• Exercise aim: Copy every line of the listing below word for word, keeping its spacing and punctuation unchanged.

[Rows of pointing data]
■ ■ ■ ■ ■

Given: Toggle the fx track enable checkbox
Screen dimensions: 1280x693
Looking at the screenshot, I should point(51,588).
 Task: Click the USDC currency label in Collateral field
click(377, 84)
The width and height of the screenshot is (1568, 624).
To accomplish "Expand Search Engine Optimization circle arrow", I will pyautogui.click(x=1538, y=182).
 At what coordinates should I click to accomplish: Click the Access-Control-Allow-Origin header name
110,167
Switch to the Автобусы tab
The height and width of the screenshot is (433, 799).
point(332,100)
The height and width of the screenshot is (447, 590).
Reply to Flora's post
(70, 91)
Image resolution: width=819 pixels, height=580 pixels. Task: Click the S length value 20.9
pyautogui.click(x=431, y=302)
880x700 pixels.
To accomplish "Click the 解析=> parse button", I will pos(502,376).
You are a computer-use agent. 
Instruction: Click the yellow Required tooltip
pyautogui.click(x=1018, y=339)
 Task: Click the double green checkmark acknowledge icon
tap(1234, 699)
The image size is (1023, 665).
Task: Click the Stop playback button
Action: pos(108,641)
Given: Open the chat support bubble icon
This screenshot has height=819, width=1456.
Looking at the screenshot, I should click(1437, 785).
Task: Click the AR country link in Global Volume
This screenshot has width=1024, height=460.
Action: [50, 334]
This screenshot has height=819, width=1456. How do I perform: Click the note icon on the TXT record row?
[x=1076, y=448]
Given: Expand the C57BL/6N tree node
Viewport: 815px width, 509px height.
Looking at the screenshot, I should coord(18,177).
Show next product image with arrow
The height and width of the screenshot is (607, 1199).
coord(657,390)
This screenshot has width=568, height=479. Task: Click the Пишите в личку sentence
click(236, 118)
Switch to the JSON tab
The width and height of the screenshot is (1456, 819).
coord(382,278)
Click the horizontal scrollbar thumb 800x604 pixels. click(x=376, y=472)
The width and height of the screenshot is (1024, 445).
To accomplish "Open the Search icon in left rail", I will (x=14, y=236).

■ ■ ■ ■ ■

• Finished answer:
Given: Toggle the fx track enable checkbox
Screen dimensions: 1280x693
Looking at the screenshot, I should point(51,588).
 Task: Click the USDC currency label in Collateral field
click(377, 84)
The width and height of the screenshot is (1568, 624).
To accomplish "Expand Search Engine Optimization circle arrow", I will pyautogui.click(x=1538, y=182).
 At what coordinates should I click to accomplish: Click the Access-Control-Allow-Origin header name
110,167
Switch to the Автобусы tab
The height and width of the screenshot is (433, 799).
point(332,100)
The height and width of the screenshot is (447, 590).
Reply to Flora's post
(70, 91)
Image resolution: width=819 pixels, height=580 pixels. Task: Click the S length value 20.9
pyautogui.click(x=431, y=302)
880x700 pixels.
To accomplish "Click the 解析=> parse button", I will pos(502,376).
You are a computer-use agent. 
Instruction: Click the yellow Required tooltip
pyautogui.click(x=1018, y=339)
 Task: Click the double green checkmark acknowledge icon
tap(1234, 699)
The image size is (1023, 665).
Task: Click the Stop playback button
Action: pos(108,641)
Given: Open the chat support bubble icon
This screenshot has height=819, width=1456.
Looking at the screenshot, I should click(1437, 785).
Task: Click the AR country link in Global Volume
This screenshot has width=1024, height=460.
Action: [50, 334]
This screenshot has height=819, width=1456. How do I perform: Click the note icon on the TXT record row?
[x=1076, y=448]
Given: Expand the C57BL/6N tree node
Viewport: 815px width, 509px height.
Looking at the screenshot, I should coord(18,177).
Show next product image with arrow
The height and width of the screenshot is (607, 1199).
coord(657,390)
This screenshot has width=568, height=479. Task: Click the Пишите в личку sentence
click(236, 118)
Switch to the JSON tab
The width and height of the screenshot is (1456, 819).
coord(382,278)
Click the horizontal scrollbar thumb 800x604 pixels. click(x=376, y=472)
The width and height of the screenshot is (1024, 445).
To accomplish "Open the Search icon in left rail", I will (x=14, y=236).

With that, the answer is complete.